## TASK PROMPT
Repeat each record below exactly, omitting whatever pictures appear in it.

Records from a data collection
»»

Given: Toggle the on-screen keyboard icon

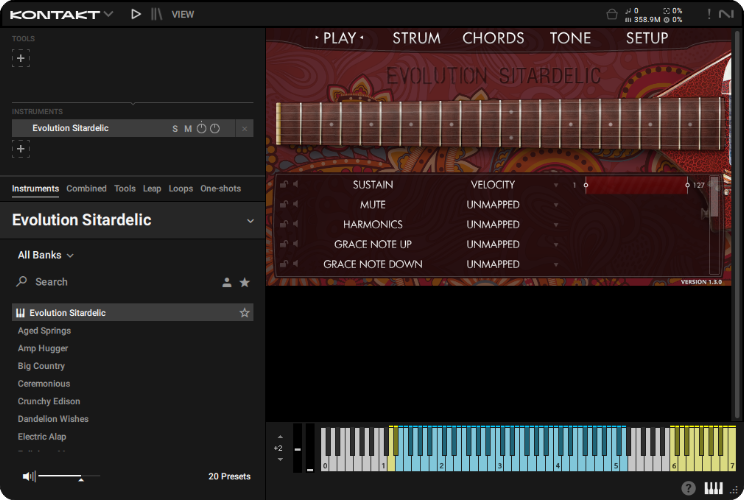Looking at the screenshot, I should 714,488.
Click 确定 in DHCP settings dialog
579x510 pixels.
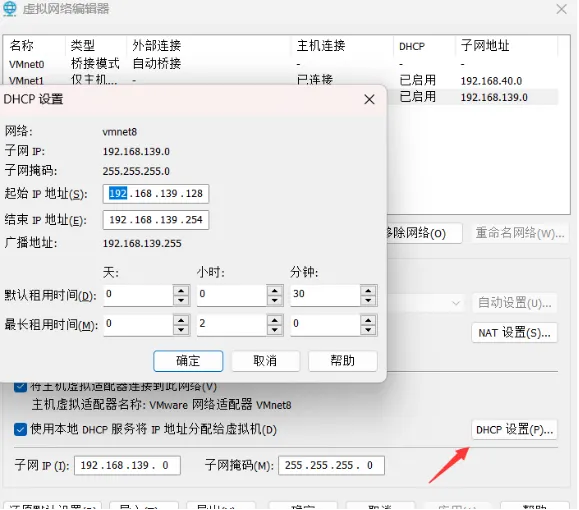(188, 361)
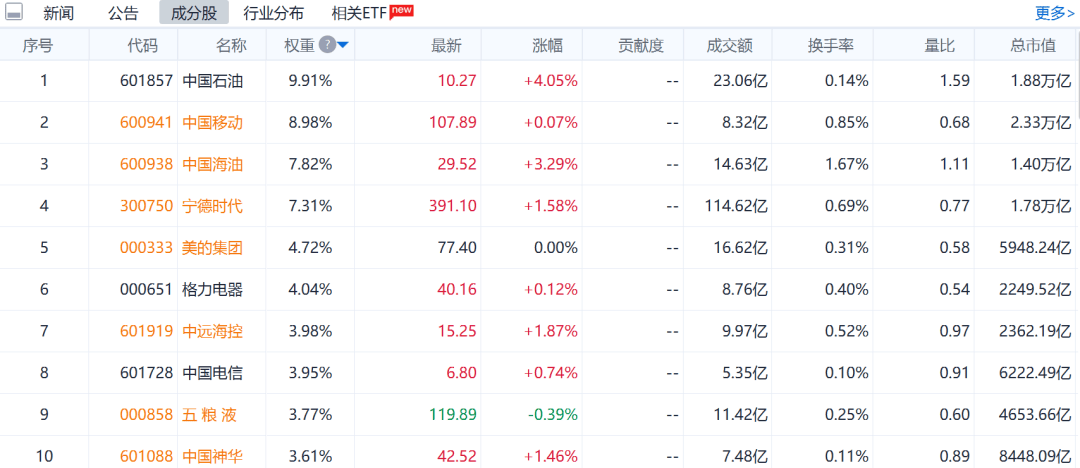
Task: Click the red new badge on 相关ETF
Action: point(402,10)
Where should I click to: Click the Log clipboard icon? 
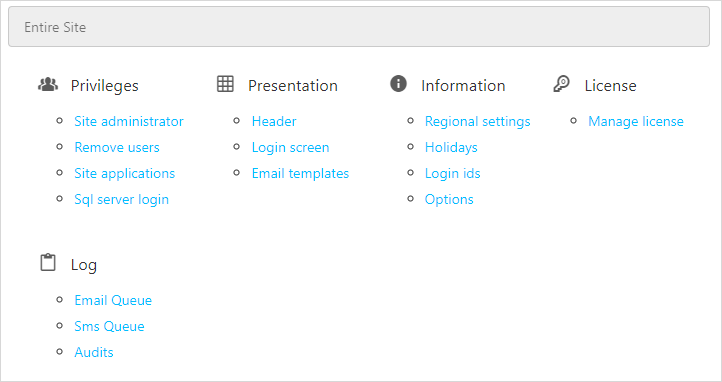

««

## RESULT OF THIS EXERCISE
Given: Toggle the on-screen keyboard icon

Looking at the screenshot, I should 714,488.
Click 确定 in DHCP settings dialog
579x510 pixels.
(188, 361)
Task: Click the red new badge on 相关ETF
Action: point(402,10)
Where should I click to: Click the Log clipboard icon? 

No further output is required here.